The new services that include a open source graph database service also reflect IBM's investment in other open source analytics tools like Apache Spark.
Along with new graph database and predictive analytics services, IBM (NYSE: IBM) on Thursday (Feb. 4) also rolled out a platform called Compose Enterprise. The managed platform targets development teams building web-scale distributed applications and allows them to deploy open-source databases on dedicated cloud servers.
Citing the growing role of data and analytics in enterprises, IBM said its cloud data and analytics marketplace is intended as a "one-stop shop" to give data scientists and application developers access to more than 25 cloud data services and 150 public datasets. The dataset catalog is part of a separate "analytics exchange" also released on Bluemix. The company said the datasets can be used separately for analytics or integrated into business enterprise applications.
Meanwhile, the new graph database service is built on Apache TinkerPop, the open source graph-computing framework targeting both graph databases and graph analytics. IBM's twist is providing Bluemix users with a full stack to develop analytics applications like network monitoring, fraud detection, real-time insights and Internet of Things deployments.
The graph service is intended to make it easier to move data from existing databases to graph architectures. IBM is credited with moving the TinkerPop stack into the open source community.
The new cloud-based predictive analytics service would enable developers to select from a library of machine-learning models for use in analytics applications. Accelerating the shift toward self-service analytics in the enterprise, the marketplace also seeks to make it easier to leverage predictive analytics for specific use cases without the help of data scientists.
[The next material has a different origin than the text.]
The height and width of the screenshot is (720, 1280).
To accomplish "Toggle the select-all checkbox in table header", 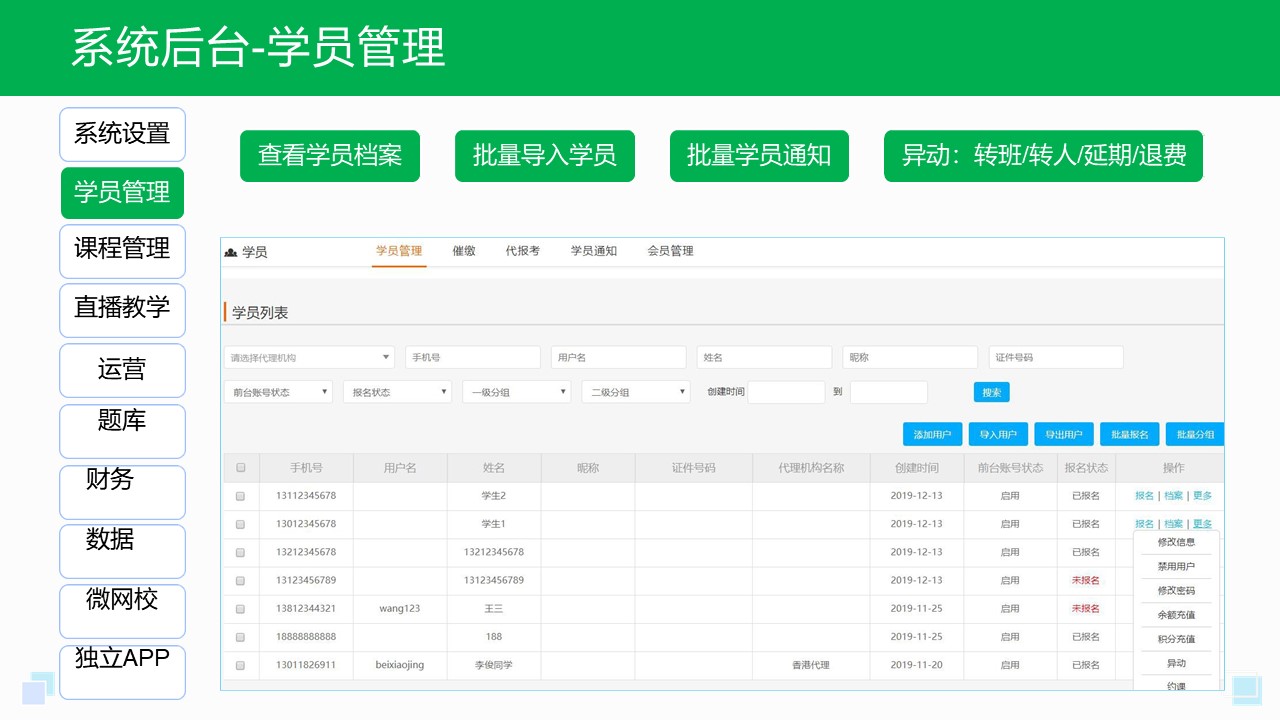I will 240,467.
While allowing developers to build and deploy web- and cloud-based applications, IBM stressed the new cloud data services also would allow data scientists to dig deeper to "apply trusted information across businesses…."
The company noted that its new cloud data and analytics offerings build on its investment in Apache Spark. IBM has so far used Spark to redesign more than 15 analytics and e-commerce platforms as it extends its reach into the Apache Spark ecosystem.
For example, IBM's machine learning technology, SystemML, originally developed for its BigInsights data analytics platform was accepted last November as an Apache Incubator open source project. SystemML is a machine learning algorithm translator designed to help developers building machine-learning models used for predictive analytics across a range of industries.
The open-source version of SystemML is intended to help data scientists transfer their algorithms to production environments without the need for rewriting the entire code base. That, the company claimed, enables the ability to scale data analysis from a laptop to large clusters.